Work instructions
Rewrite the listing below as a numbered list, leaving out any blank lines.

Extracted records
------
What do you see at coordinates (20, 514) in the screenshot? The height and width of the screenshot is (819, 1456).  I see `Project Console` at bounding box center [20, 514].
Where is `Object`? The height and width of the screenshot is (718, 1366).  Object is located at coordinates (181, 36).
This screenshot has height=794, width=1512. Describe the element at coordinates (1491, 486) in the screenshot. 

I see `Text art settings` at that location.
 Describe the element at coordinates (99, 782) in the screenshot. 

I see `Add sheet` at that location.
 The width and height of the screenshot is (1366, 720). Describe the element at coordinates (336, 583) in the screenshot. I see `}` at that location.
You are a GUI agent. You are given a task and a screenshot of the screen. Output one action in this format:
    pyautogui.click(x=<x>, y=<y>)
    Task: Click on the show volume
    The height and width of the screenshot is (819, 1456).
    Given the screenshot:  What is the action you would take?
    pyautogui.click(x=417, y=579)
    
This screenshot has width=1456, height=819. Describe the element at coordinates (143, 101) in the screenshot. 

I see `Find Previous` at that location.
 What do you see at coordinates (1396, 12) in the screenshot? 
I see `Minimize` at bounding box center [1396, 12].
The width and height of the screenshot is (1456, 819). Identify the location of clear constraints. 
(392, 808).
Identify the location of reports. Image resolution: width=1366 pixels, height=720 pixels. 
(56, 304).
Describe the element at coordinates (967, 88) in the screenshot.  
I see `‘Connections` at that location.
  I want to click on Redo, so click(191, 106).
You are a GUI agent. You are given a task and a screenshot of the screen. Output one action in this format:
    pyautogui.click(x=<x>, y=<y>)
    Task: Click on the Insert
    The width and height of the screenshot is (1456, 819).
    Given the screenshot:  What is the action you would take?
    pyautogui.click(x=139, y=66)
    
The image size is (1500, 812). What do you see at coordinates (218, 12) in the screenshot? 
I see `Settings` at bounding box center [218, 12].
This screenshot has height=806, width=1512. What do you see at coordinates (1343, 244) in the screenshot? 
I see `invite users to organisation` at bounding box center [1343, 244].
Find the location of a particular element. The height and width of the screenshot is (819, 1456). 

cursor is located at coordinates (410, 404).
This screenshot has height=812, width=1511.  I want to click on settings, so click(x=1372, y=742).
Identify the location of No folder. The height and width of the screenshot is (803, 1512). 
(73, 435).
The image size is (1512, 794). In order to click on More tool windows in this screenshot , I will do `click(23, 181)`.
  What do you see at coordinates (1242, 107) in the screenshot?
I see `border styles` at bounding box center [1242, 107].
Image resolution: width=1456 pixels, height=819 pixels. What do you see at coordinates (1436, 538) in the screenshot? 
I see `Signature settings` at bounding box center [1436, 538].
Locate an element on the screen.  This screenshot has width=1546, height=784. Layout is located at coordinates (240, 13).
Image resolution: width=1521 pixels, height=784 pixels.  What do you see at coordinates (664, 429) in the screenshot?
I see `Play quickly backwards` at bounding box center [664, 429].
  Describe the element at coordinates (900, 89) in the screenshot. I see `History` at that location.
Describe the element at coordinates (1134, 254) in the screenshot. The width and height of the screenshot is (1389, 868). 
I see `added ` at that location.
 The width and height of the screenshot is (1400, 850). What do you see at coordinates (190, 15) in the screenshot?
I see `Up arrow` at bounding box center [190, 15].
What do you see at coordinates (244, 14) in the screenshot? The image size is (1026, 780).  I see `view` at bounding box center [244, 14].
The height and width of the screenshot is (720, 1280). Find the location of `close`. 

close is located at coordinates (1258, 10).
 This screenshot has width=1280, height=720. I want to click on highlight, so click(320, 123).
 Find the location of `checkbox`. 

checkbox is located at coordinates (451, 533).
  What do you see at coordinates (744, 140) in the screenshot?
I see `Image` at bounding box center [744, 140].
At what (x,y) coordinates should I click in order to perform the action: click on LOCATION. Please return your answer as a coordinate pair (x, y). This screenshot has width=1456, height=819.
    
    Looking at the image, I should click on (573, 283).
------
Correct output
1. What do you see at coordinates (20, 514) in the screenshot? The height and width of the screenshot is (819, 1456).  I see `Project Console` at bounding box center [20, 514].
2. Where is `Object`? The height and width of the screenshot is (718, 1366).  Object is located at coordinates (181, 36).
3. This screenshot has height=794, width=1512. Describe the element at coordinates (1491, 486) in the screenshot. 
4. I see `Text art settings` at that location.
5.  Describe the element at coordinates (99, 782) in the screenshot. 
6. I see `Add sheet` at that location.
7.  The width and height of the screenshot is (1366, 720). Describe the element at coordinates (336, 583) in the screenshot. I see `}` at that location.
8. You are a GUI agent. You are given a task and a screenshot of the screen. Output one action in this format:
9.     pyautogui.click(x=<x>, y=<y>)
10.     Task: Click on the show volume
11.     The height and width of the screenshot is (819, 1456).
12.     Given the screenshot:  What is the action you would take?
13.     pyautogui.click(x=417, y=579)
14. This screenshot has width=1456, height=819. Describe the element at coordinates (143, 101) in the screenshot. 
15. I see `Find Previous` at that location.
16.  What do you see at coordinates (1396, 12) in the screenshot? 
17. I see `Minimize` at bounding box center [1396, 12].
18. The width and height of the screenshot is (1456, 819). Identify the location of clear constraints. 
19. (392, 808).
20. Identify the location of reports. Image resolution: width=1366 pixels, height=720 pixels. 
21. (56, 304).
22. Describe the element at coordinates (967, 88) in the screenshot.  
23. I see `‘Connections` at that location.
24.   I want to click on Redo, so click(191, 106).
25. You are a GUI agent. You are given a task and a screenshot of the screen. Output one action in this format:
26.     pyautogui.click(x=<x>, y=<y>)
27.     Task: Click on the Insert
28.     The width and height of the screenshot is (1456, 819).
29.     Given the screenshot:  What is the action you would take?
30.     pyautogui.click(x=139, y=66)
31. The image size is (1500, 812). What do you see at coordinates (218, 12) in the screenshot? 
32. I see `Settings` at bounding box center [218, 12].
33. This screenshot has height=806, width=1512. What do you see at coordinates (1343, 244) in the screenshot? 
34. I see `invite users to organisation` at bounding box center [1343, 244].
35. Find the location of a particular element. The height and width of the screenshot is (819, 1456). 
36. cursor is located at coordinates (410, 404).
37. This screenshot has height=812, width=1511.  I want to click on settings, so click(x=1372, y=742).
38. Identify the location of No folder. The height and width of the screenshot is (803, 1512). 
39. (73, 435).
40. The image size is (1512, 794). In order to click on More tool windows in this screenshot , I will do `click(23, 181)`.
41.   What do you see at coordinates (1242, 107) in the screenshot?
42. I see `border styles` at bounding box center [1242, 107].
43. Image resolution: width=1456 pixels, height=819 pixels. What do you see at coordinates (1436, 538) in the screenshot? 
44. I see `Signature settings` at bounding box center [1436, 538].
45. Locate an element on the screen.  This screenshot has width=1546, height=784. Layout is located at coordinates (240, 13).
46. Image resolution: width=1521 pixels, height=784 pixels.  What do you see at coordinates (664, 429) in the screenshot?
47. I see `Play quickly backwards` at bounding box center [664, 429].
48.   Describe the element at coordinates (900, 89) in the screenshot. I see `History` at that location.
49. Describe the element at coordinates (1134, 254) in the screenshot. The width and height of the screenshot is (1389, 868). 
50. I see `added ` at that location.
51.  The width and height of the screenshot is (1400, 850). What do you see at coordinates (190, 15) in the screenshot?
52. I see `Up arrow` at bounding box center [190, 15].
53. What do you see at coordinates (244, 14) in the screenshot? The image size is (1026, 780).  I see `view` at bounding box center [244, 14].
54. The height and width of the screenshot is (720, 1280). Find the location of `close`. 
55. close is located at coordinates (1258, 10).
56.  This screenshot has width=1280, height=720. I want to click on highlight, so click(320, 123).
57.  Find the location of `checkbox`. 
58. checkbox is located at coordinates (451, 533).
59.   What do you see at coordinates (744, 140) in the screenshot?
60. I see `Image` at bounding box center [744, 140].
61. At what (x,y) coordinates should I click in order to perform the action: click on LOCATION. Please return your answer as a coordinate pair (x, y). This screenshot has width=1456, height=819.
62.     Looking at the image, I should click on (573, 283).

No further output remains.